13. Treatment with any investigational products within 5 half-lives before the first dose
of study drug.

14. Treatment with fully human or chimeric monoclonal antibodies within 42 days before the
first dose of study drug (21 days if clear evidence of progression).

15. Major surgery within 14 days before the first dose of study drug.

16. Infection requiring systemic intravenous (IV) antibiotic therapy within 14 days
preceding the first dose of study drug, or other severe infection.

17. Known human immunodeficiency virus (HIV) positive.

18. Ongoing or active hepatitis B or hepatitis C infection. Testing is not required in the
absence of clinical findings or suspicion.

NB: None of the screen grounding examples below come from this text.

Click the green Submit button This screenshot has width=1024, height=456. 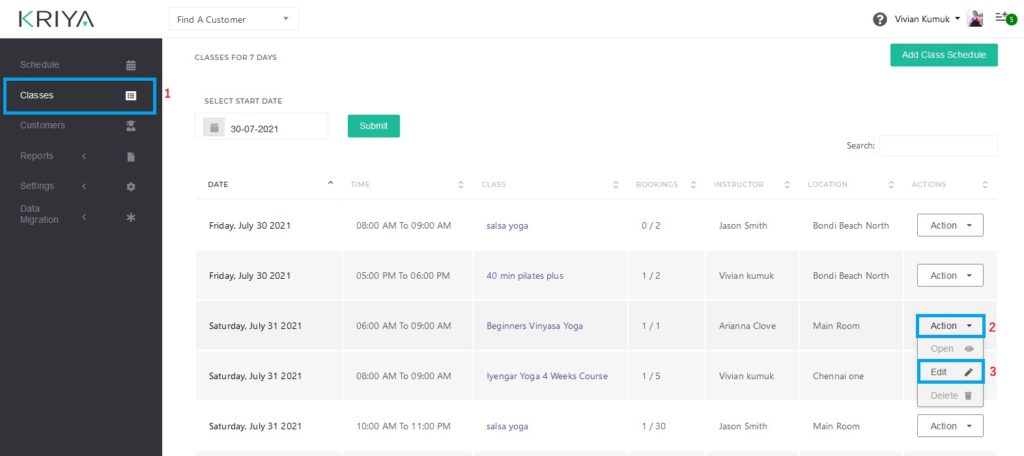click(x=373, y=126)
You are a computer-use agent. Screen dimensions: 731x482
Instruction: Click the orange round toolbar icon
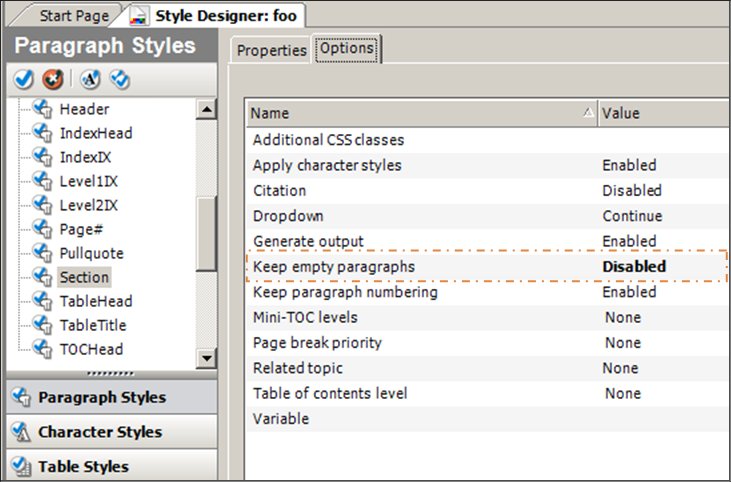[x=52, y=79]
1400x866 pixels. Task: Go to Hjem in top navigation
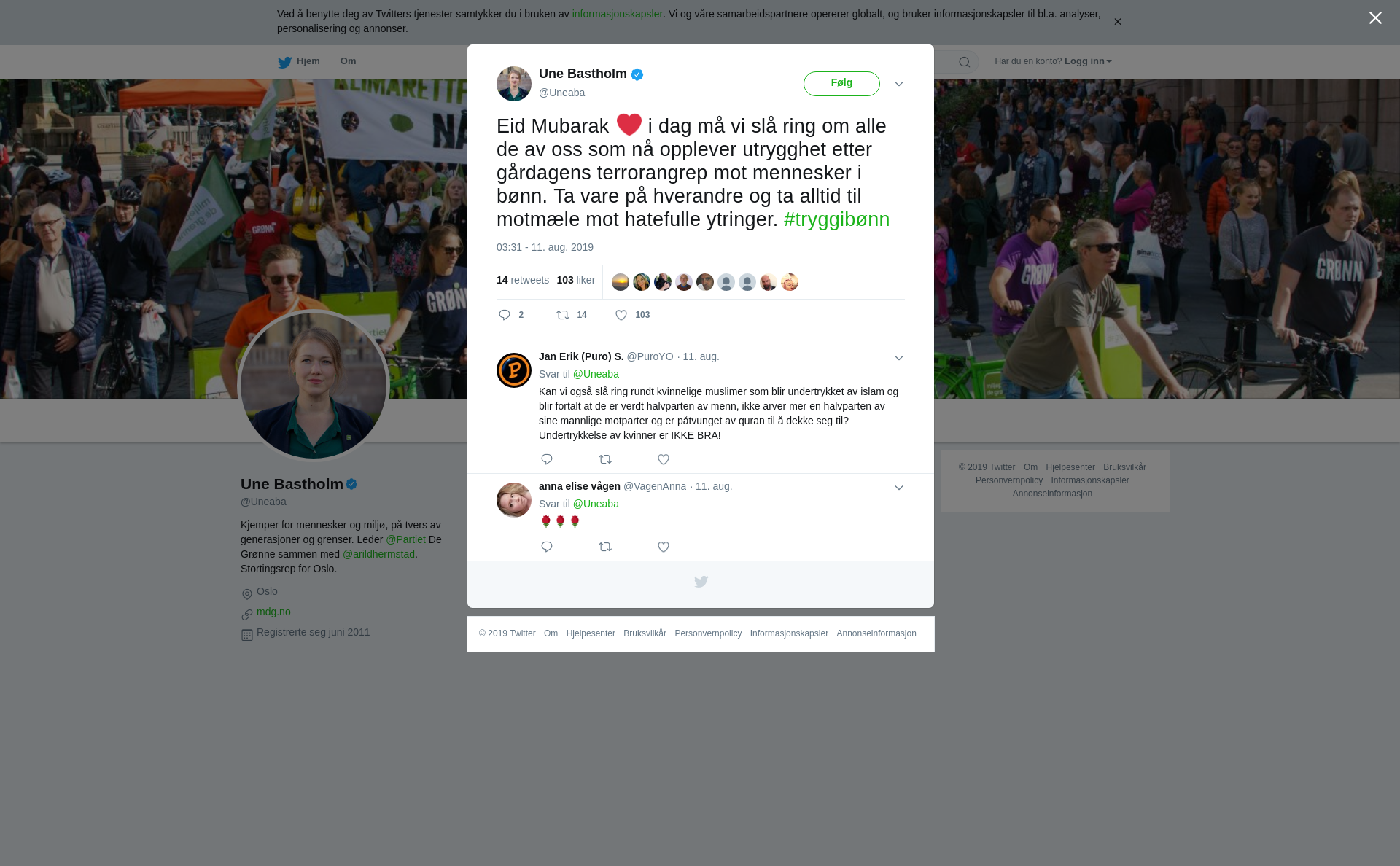299,61
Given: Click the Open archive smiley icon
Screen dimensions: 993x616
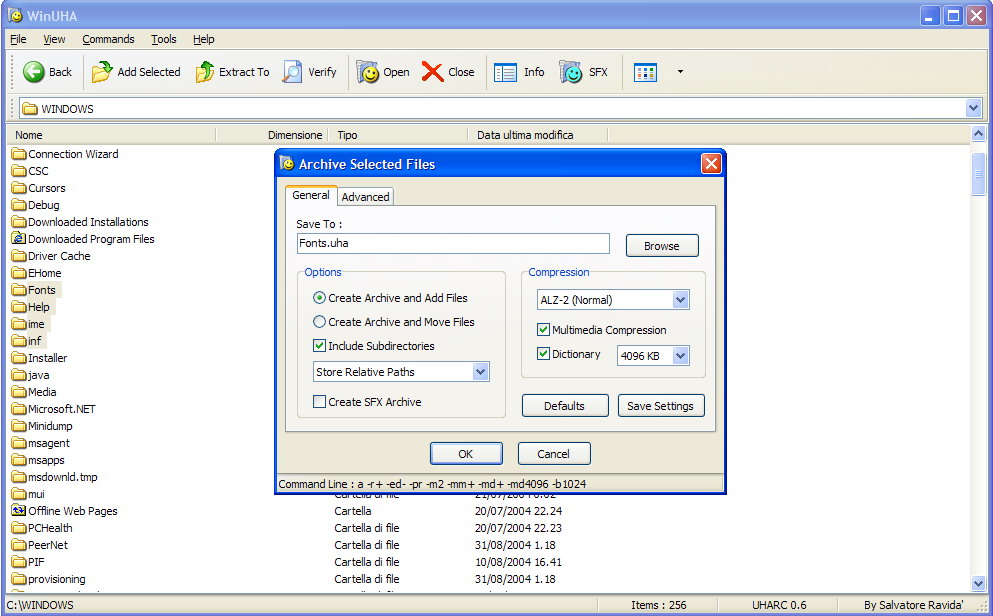Looking at the screenshot, I should tap(368, 72).
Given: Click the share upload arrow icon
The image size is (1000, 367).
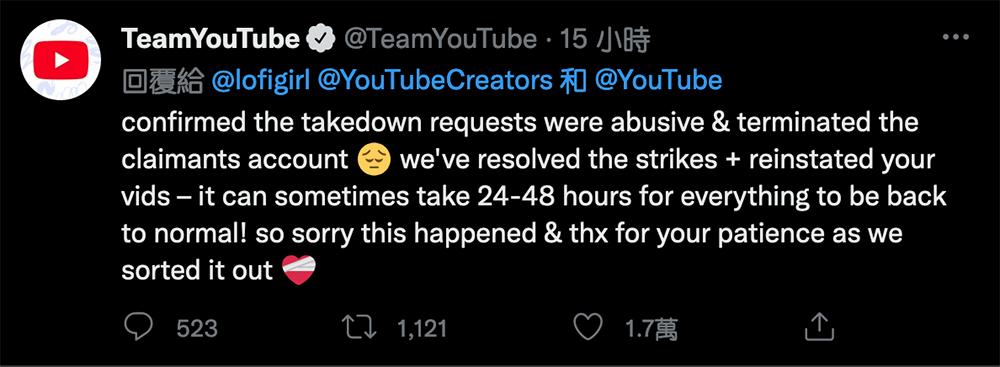Looking at the screenshot, I should (x=819, y=327).
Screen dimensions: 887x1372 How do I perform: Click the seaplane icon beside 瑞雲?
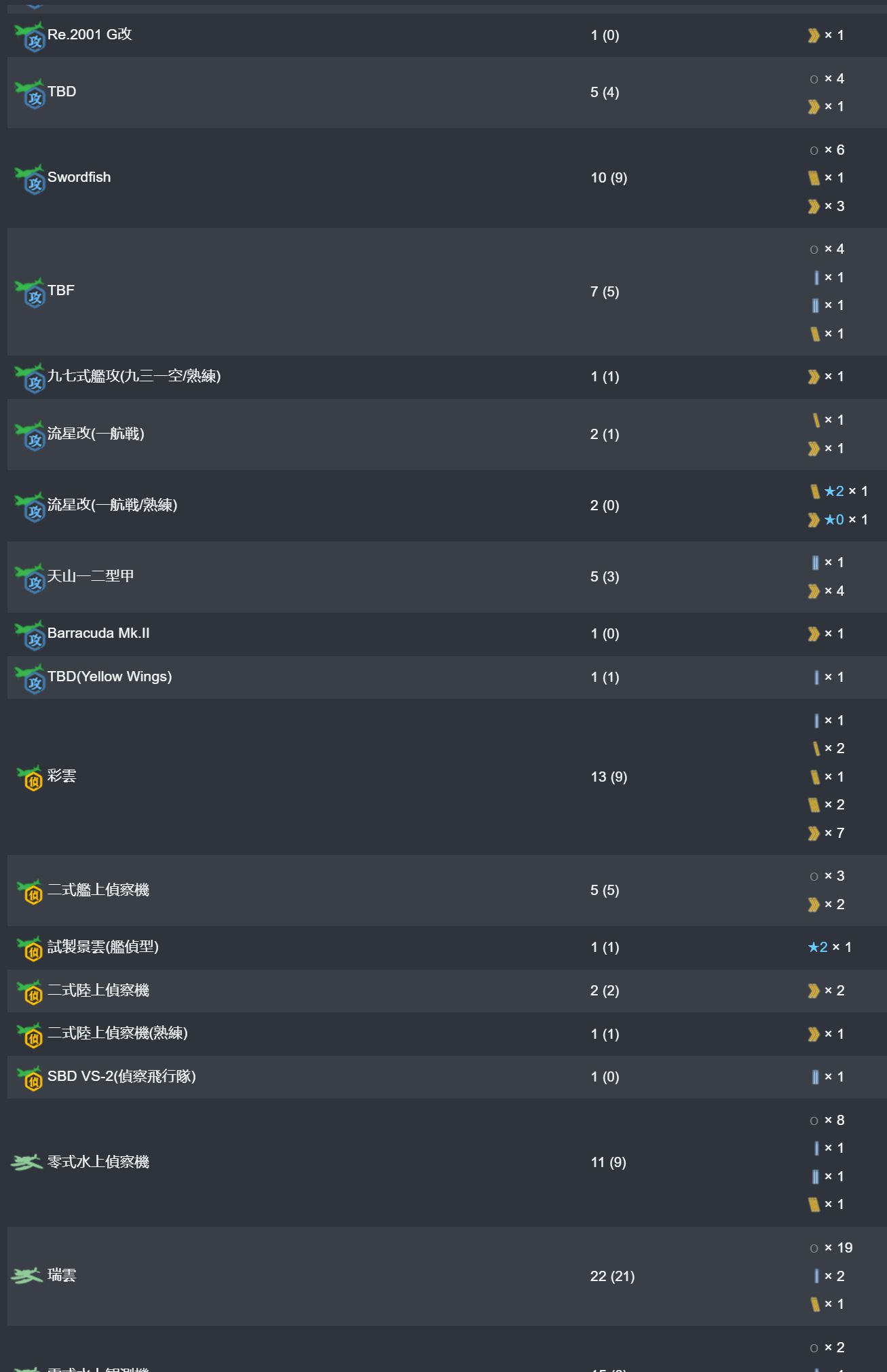point(27,1276)
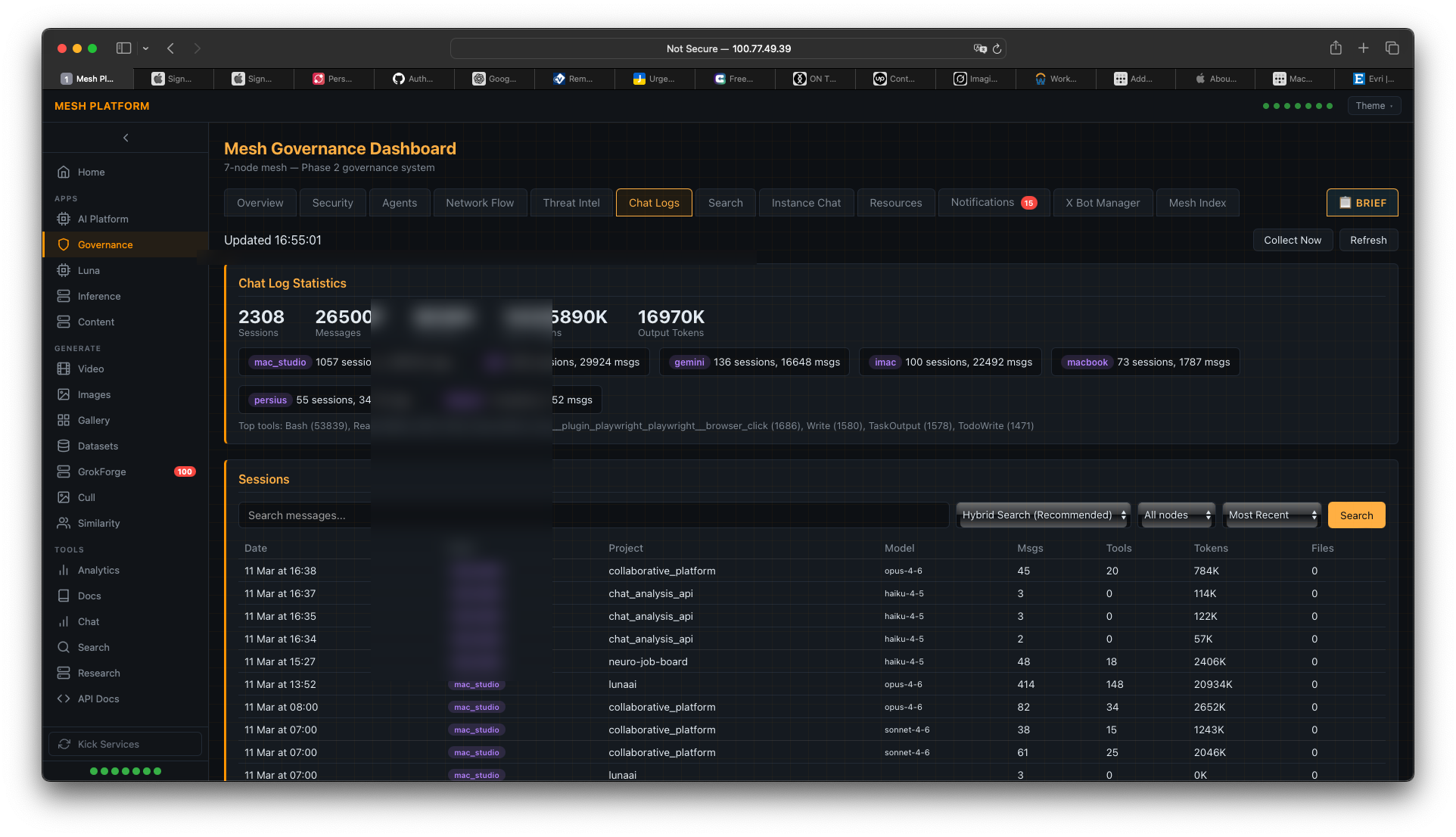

19. History of myocardial infarction, unstable symptomatic ischemic heart disease,
uncontrolled hypertension despite appropriate medical therapy, any ongoing cardiac
arrhythmias of > Grade 2, thromboembolic events (eg, deep vein thrombosis, pulmonary
embolism, or symptomatic cerebrovascular events), or any other cardiac condition (eg,
pericardial effusion or restrictive cardiomyopathy) within 6 months before receiving
the first dose of study drug. Chronic stable atrial fibrillation on stable
anticoagulant therapy is allowed. Participants with a pacemaker may be enrolled in the
study upon discussion with the project clinician.

20. Female participants who are in the lactation period or have a positive serum pregnancy
test during the Screening period or a positive urine pregnancy test on Day1 before the
first dose of study drug.

21. Diagnosed with or treated for another malignancy within 3 years before the first dose
of study drug, or previously diagnosed with another malignancy and have any evidence
of residual disease. Patients with non-melanoma skin cancer or carcinoma in situ of
any type may be enrolled in the study if they have undergone complete resection and no
evidence of active disease is present.